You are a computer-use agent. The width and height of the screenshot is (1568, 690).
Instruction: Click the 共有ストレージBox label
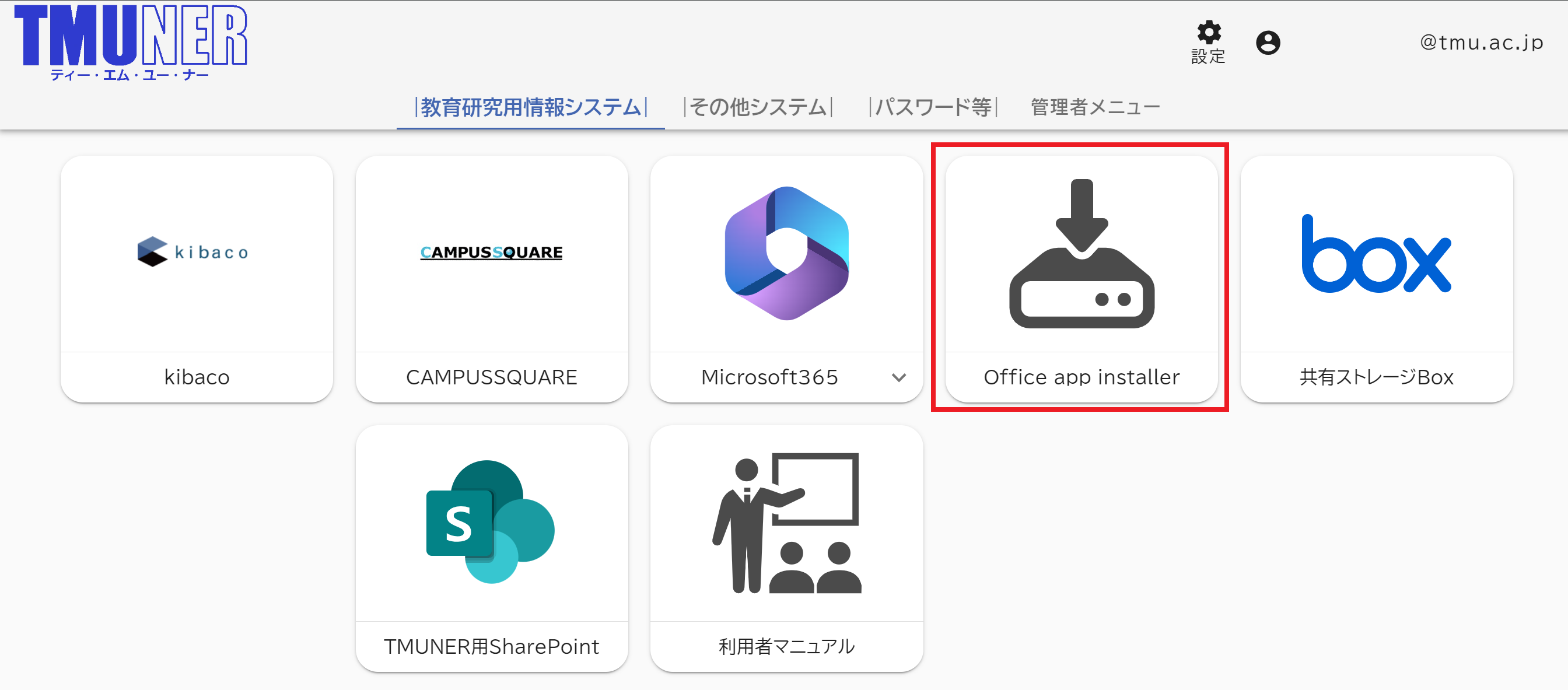(1376, 378)
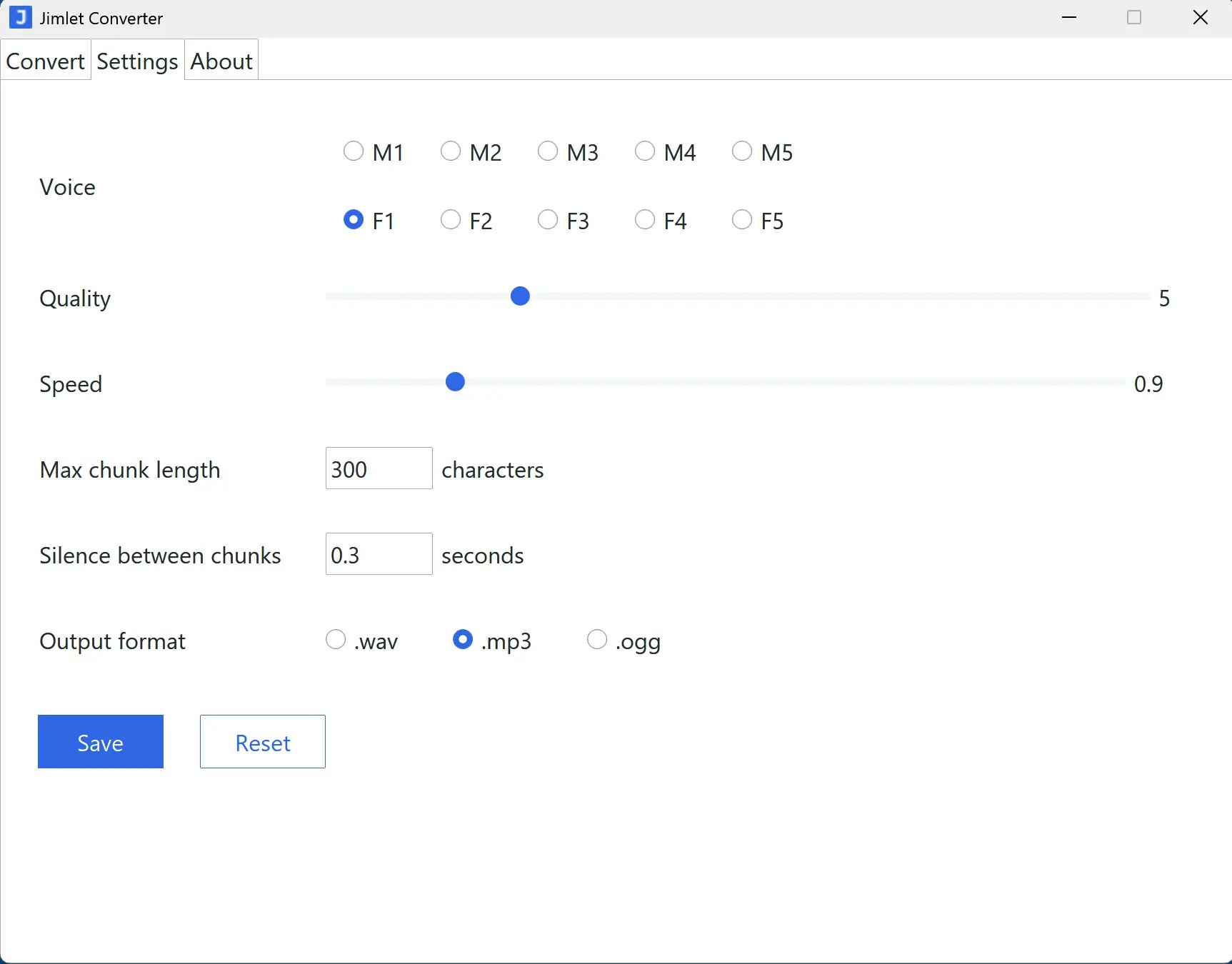Select the M4 voice option
This screenshot has height=964, width=1232.
point(645,151)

What is needed: Everything in the records that precede this task must be written out again exactly, except the pictures.

Reply to the task:
You are a computer-use agent. The width and height of the screenshot is (1568, 690).
Instruction: Click the 共有ストレージBox label
(1376, 378)
Select the M4 voice option
This screenshot has height=964, width=1232.
point(645,151)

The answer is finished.